ETDs: Electronic Thesis and Dissertation Service at the University of California
1. ETDs:
Electronic Thesis and Dissertation
Service at the University of California
Perry Willett
California Digital Library
July 20, 2017
2. Outline of ETD service
• preserved in Merritt
• published in eScholarship
3. Features of ETD Service
• Embargoes
• MARC records with eScholarship links
4. ETDs by Campus
In Merritt In eScholarship Recd via SFTP from Proquest †
• UCD
• UCB
• UCI
• UCLA
• UCM
• UCR
• UCSC
• UCSD
• UCSF
• UCSB
In Merritt In eScholarship
* (Nothing since 2013)
~6500 in 2016
†UCLA receives their ETDs from Proquest, then
delivers them to CDL via SFTP
Over 23,000
currently
CDL provides a service to UC campuses for ETDs with two main components:
ETDs are preserved in Merritt—CDL’s preservation repository--with no public access
ETDs are published in eScholarship—CDL’s Institutional Repository.
Merritt: https://merritt.cdlib.org
eScholarship: https://escholarship.org
eScholarship processes the Proquest XML metadata file that accompanies the ETD, including any embargo information. If an ETD is embargoed, eScholarship creates a landing page with no access to the thesis until the embargo has expired.
Most UC campuses participate in the ETD Service. Some exceptions:
UC Davis only publishes their ETDs in Proquest
UC Santa Barbara is now using their own IR, Alexandria, to preserve and publish their ETDs.
UC Berkeley continues to receive ETDs from Proquest and submit them to Merritt, after which they are published in eScholarship.
UCLA receives ETDs from Proquest, catalogs them and them sends them to CDL via SFTP.
Each ETD in eScholarship is used on average over 4 uses per month, or over 50 times per year.
The basic workflow:
Student submits thesis and accompanying files to the Grad Division on their campus, using software provided by Proquest (“ETD Administrator”: www.etdadmin.com).
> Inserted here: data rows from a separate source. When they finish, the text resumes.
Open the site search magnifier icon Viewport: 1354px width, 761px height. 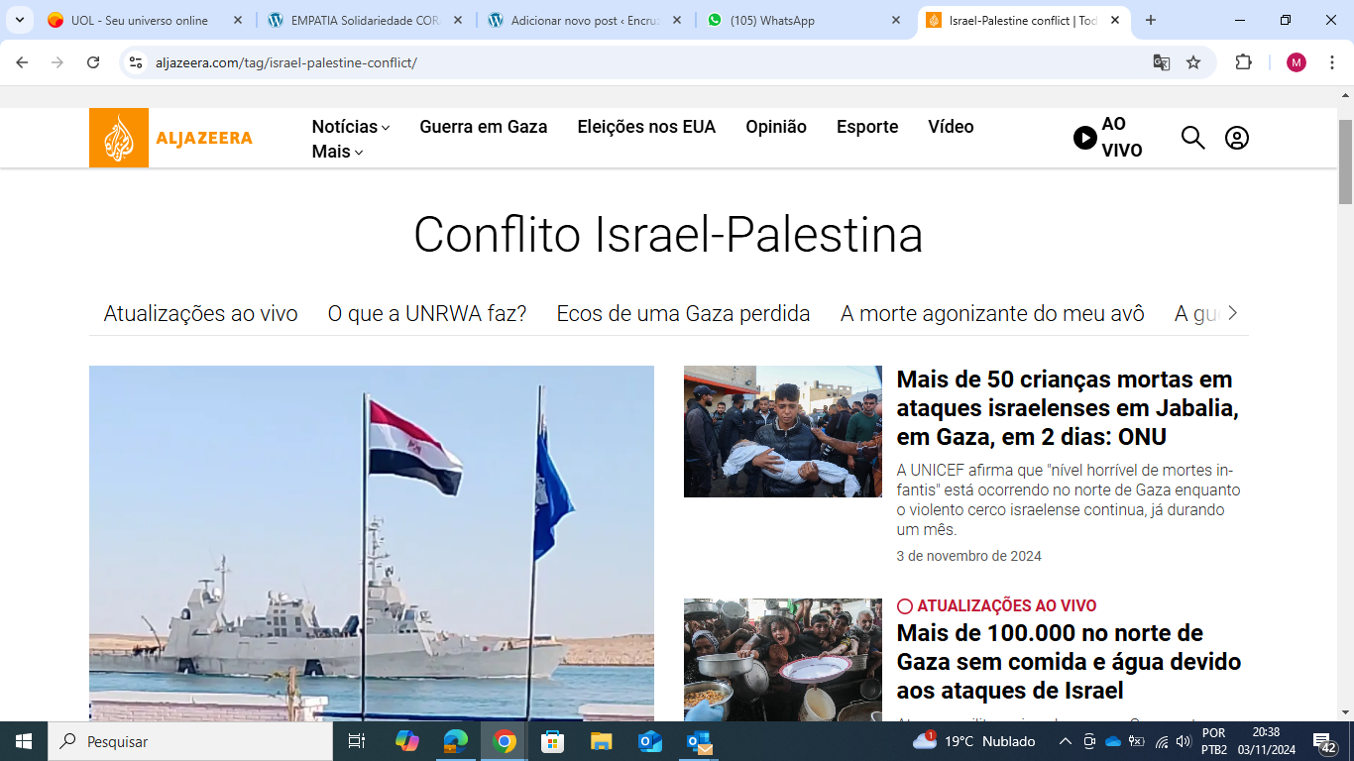click(1192, 138)
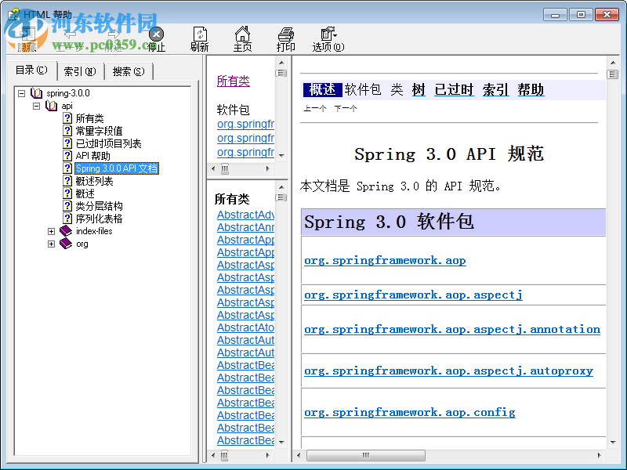Expand the index-files tree node

coord(51,231)
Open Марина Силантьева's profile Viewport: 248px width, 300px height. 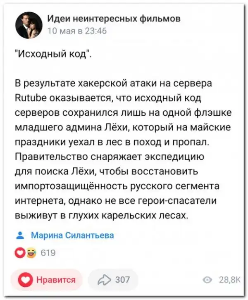coord(72,235)
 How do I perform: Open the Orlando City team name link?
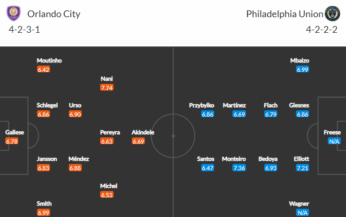click(54, 14)
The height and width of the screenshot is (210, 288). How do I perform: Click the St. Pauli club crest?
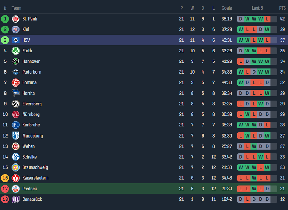pos(16,19)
The student fills out a form with basic information (author, title, abstract) that is used to generate an XML metadata file.
The Grad Division gathers approvals for thesis and grants the degree. They then submit the ETD to Proquest (using the ETD Administrator). They may submit ETDs on a rolling basis every day, or may wait until the end of term to submit all approved ETDs for that term.
Proquest sends ETD package as a zip container to CDL’s SFTP server.
The ETD Service retrieves any zip containers from the SFTP server once a day and submits them to Merritt.
Later that same day, eScholarship retrieves an Atom feed from Merritt listing all objects in ETD collections.
If it finds new submissions, it harvests the files and stores them on its local file system. eScholarship indexes the metadata and PDF, and adds its persistent URL.
Later that day, the ETD service will request a report from eScholarship listing all of the ETDs, linking the eScholarship URL with the Merritt ARK.
The ETD Service extracts the XML metadata from the zip container, adds the eScholarship URL, and generates a MARC record.
The ETD Service delivers the MARC record.
Looking more closely at the first of two components of the ETD service:
The ETD Service retrieves files from the SFTP server
It checks that the files have been retrieved correctly, and if so, deletes them from the remote SFTP server.
It extracts the XML metadata file from the zip container, and looks for the institutional code assigned by Proquest.
It uses the institutional code to submit the zip container to the appropriate Merritt collection. It also extracts author and title from the XML to include in the Merritt submission.
The ETD Service updates a SQLite table with information about the thesis from the Proquest metadata (author, title, etc) and Merritt (ARK identifier).
Looking at the second part of the ETD service:
eScholarship retrieves the Atom feed for ETD collections at 10am every day.
If it notices new submissions, it harvests them from Merritt.
The PDF, XML metadata, and any auxiliary files are stored on the local eScholarship file system.
eScholarship indexes these files and creates a persistent link.
Later that same day, the ETD Service requests a report from eScholarship listing all ETDs. The report includes both the eScholarship URL and Merritt ARK. The ETD Service updates a table in the SQLite db with this information.
The ETD Service extracts the XML metadata file from the zip container (still stored on the local ETD Service file system) and uses information from the XML and the database to generate a MARC record conforming to local campus cataloging rules and containing the eScholarship link.
MARC record and/or CSV report about submissions are delivered to campus, either via email or SFTP.
MARC records and CSV reports are also submitted to a restricted Merritt collection.
Once the record is generated, the zip container is deleted from the local ETD Service file system.